INFORMATION SHOWN -
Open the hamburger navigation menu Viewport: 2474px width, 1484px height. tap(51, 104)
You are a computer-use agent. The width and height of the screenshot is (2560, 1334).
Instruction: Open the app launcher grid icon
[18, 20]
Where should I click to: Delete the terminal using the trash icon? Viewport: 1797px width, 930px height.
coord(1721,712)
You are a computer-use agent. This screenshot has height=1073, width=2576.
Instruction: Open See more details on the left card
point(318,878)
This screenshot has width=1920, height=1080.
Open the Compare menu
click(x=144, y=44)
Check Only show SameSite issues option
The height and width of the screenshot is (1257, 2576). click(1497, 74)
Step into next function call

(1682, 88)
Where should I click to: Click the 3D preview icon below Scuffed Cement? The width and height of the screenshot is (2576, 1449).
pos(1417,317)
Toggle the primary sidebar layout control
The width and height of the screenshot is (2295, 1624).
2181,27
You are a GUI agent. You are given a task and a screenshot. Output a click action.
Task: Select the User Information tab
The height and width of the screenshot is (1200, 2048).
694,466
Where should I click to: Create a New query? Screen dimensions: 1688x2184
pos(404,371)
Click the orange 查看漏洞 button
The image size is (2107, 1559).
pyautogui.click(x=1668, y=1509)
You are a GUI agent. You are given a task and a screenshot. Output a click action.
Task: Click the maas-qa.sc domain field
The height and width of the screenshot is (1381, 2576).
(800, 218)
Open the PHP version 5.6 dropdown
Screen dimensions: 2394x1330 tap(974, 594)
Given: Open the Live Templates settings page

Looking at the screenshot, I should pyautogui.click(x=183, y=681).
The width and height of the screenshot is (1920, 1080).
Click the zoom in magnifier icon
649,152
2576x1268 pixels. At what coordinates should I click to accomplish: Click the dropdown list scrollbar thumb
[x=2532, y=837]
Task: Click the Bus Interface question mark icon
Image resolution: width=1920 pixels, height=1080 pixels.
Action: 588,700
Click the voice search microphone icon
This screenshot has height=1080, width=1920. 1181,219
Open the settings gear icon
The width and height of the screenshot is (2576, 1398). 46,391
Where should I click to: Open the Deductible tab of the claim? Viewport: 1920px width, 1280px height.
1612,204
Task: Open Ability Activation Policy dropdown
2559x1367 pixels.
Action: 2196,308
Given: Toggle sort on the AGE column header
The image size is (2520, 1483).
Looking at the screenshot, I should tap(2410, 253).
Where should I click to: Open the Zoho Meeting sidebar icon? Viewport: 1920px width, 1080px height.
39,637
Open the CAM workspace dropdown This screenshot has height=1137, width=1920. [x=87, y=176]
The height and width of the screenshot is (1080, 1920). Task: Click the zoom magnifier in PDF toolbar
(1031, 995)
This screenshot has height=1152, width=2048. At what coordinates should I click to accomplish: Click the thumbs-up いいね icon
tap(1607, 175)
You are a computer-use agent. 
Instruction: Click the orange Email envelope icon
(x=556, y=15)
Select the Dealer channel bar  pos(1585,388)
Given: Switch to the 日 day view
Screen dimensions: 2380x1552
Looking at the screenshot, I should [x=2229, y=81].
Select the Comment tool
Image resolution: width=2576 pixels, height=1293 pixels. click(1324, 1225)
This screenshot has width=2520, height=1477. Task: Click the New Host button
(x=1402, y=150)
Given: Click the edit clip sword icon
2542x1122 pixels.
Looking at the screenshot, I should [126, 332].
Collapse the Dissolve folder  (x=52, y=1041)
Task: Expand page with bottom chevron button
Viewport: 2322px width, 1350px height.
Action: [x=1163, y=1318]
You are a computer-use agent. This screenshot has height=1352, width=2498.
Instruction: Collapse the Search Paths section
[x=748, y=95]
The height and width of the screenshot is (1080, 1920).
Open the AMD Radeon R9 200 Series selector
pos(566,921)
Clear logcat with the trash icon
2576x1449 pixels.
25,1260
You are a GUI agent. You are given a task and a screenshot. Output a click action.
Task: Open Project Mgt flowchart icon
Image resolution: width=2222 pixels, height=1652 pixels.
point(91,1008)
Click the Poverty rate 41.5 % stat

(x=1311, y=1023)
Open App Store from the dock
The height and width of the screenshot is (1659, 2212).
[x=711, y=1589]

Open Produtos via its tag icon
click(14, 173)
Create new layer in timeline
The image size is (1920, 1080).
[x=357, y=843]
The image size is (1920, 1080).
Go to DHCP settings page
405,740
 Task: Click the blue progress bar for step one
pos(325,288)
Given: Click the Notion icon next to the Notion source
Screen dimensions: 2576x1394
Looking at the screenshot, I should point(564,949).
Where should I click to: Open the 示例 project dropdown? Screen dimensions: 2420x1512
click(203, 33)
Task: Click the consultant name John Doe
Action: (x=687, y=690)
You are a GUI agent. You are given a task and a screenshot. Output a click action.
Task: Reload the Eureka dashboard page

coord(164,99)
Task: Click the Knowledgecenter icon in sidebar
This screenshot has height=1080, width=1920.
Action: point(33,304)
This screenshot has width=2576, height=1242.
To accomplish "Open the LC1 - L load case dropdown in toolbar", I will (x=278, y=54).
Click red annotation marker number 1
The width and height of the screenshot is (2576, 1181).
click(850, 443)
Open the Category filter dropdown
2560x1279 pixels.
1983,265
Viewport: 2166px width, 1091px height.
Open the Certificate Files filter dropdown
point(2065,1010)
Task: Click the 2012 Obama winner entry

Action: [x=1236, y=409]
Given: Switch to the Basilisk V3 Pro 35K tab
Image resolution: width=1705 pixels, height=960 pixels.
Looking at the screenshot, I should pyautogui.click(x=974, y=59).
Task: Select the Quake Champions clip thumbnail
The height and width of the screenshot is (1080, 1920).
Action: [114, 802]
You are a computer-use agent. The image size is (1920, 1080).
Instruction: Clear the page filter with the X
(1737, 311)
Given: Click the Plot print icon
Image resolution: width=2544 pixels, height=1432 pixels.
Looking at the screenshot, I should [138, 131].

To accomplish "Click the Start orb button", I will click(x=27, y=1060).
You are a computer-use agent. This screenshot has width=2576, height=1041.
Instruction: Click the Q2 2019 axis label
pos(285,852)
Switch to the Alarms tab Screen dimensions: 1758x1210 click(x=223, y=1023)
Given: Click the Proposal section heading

INSTRUCTIONS FOR THE TASK - In the material above, which lines contain "Toggle"? Copy each of them.

OUTPUT FOR THIS EXERCISE -
Toggle the primary sidebar layout control
Given: Toggle sort on the AGE column header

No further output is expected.